Cliff’s contribution is treating that gap as a skills problem rather than a moral one. You don’t need to become a better person. You need to practice five specific things. That reframe is the book’s real strength.

It also fits a broader 2026 trend we’ve tracked — books grounded in research rather than personal branding. Our spring 2026 roundup flagged this shift. Readers are getting more skeptical of guru-driven self-help and gravitating toward authors who show their evidence.

The Bottom Line

How to Read Minds is the best book on empathy I’ve read in the last two years. That’s a qualified compliment — the competition is mostly recycled EQ content and feel-good platitudes.

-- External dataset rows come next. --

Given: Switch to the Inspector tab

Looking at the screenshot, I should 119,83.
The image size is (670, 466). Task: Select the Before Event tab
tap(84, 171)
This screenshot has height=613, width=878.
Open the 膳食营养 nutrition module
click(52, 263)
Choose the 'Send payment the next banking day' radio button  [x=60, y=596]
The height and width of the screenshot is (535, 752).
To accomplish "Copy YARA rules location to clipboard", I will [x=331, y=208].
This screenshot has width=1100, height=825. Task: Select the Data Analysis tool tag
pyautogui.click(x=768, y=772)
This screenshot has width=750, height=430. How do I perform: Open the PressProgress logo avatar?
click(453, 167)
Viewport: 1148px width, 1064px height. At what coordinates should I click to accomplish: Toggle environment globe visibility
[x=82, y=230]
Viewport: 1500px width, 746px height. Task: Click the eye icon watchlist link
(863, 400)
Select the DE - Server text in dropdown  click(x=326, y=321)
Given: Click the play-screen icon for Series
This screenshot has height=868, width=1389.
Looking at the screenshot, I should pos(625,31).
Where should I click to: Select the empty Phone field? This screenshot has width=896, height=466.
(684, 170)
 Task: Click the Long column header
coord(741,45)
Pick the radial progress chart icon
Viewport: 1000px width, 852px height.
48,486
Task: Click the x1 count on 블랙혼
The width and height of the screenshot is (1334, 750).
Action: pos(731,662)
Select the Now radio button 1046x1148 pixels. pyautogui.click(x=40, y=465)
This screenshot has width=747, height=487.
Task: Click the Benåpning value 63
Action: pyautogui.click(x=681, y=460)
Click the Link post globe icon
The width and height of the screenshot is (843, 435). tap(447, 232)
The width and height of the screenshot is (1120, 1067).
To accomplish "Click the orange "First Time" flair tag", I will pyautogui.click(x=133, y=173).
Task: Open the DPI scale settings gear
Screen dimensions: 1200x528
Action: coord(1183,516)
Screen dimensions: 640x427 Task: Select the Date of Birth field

Cliff clears a low bar by a wide margin.

The five-pillar framework is practical and specific where most empathy books are vague. The neurodiversity reframe is genuinely original and long overdue. The evidence base is solid. The vulnerability and workplace chapters are the weak points, but they don’t undermine the core material.

If empathy is something you want to get better at (not just think about), this gives you a practice. Not a perfect one — the framework is untested as a unit, and two of the five pillars need more development. But the three strong pillars (listening, curiosity, presence) come with exercises specific enough to start this week.

The honest test: read it, try the curiosity exercises for two weeks, and see if your conversations change. If they do, work through the rest. If they don’t, you haven’t lost much. That’s a better proposition than most books in this space offer.


Read in March 2026. Two weeks into implementation — active listening and curiosity drills are sticky. Vulnerability practice starts next month. The neurodiversity chapter is the one I keep recommending to people.